I remembered the night I had asked strangers on the web for advice. It had been late, the house asleep, the glow from my slate a small island in the dark. I’d posted in a corner forum — an anonymous thread with a dozen avatars that looked like doodles and old logos — under a throwaway name. Sold small craft. How to cash out without the Bureau seeing? My heart had thumped with fear and hope for possible answers to the question.

[ Official source: http://www.betwix.co — © JL Chee ]

Answers came back in waves: sympathetic, speculative, wary. One person said, “Try a peer swap — folks trade credits for coin in chat hubs.” Another suggested using a “third-party broker” that acted like a marketplace middleman. Someone else warned that the least-scrupulous paths usually left the biggest scars. A moderator caution: “Anything that looks like hiding will draw attention. Keep volumes small. Keep it human.”
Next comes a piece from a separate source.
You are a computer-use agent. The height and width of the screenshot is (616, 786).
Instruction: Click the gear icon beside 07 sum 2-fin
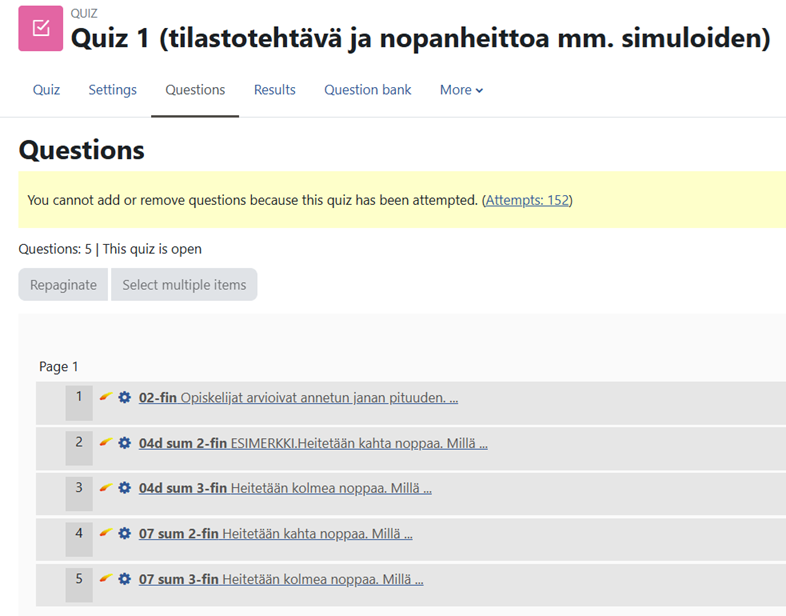pos(124,534)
None of them posted in usable details. That had been the point. The forum spoke in hints and analogies, much like how Nona tells you the ingredients to her eggplant parmesan but forgets to include the amounts and detailed how-to instructions. The forum participants taught me the language of discretion: which words to avoid scrutiny, which places to trust with only a sliver of coin, how to split a payment into several small transfers so it looked like ordinary trade. They spoke in metaphors — river stones and loaves of bread — and I picked up this new language fast.

I hadn’t used the forum’s wisdom for bragging rights. I’d used it because my parents’ rent and the Agri-Bureau’s lease deadlines were fast coming due. Someone on the thread had messaged me privately with a contact — a hesitant, human voice who asked for small, honest trades first. I’d done one swap, then another, each time feeling more like I was balancing on a thin plank. Each successful conversion added coins to my pouch; each successful conversion made my breath come easier adding to my experience. With each spin, it also felt like a game of Russian Roulette. How long will your luck hold was the question ringing like a warning bell in the back of my mind. The hissing sound of a plant mister brought me back to the present. I exhaled slowly, typing back a response:

“Just a student experimenting. Small batches. Can’t promise bulk—conditions have been lucky this season.”

Ink squeaked as if approving. Sprout leaned toward me, steady and sure. Not a lie, not the full truth. Just enough.


Market day wore one. A customer pressed two coins into my palm, cool and heavy.

“Change in Coin, please,” she added quickly. “Credits vanish too easily these days.” I passed the tray along, then glanced sideways just in time to see another buyer slip something stranger into Mom’s hand. Not a coin. Not a slate transfer either. At first it looked like nothing — a carved trinket, worn smooth, small enough to tuck in a pocket. I’d seen things like it before, dangling from cords or gathering dust on counters, and never thought twice.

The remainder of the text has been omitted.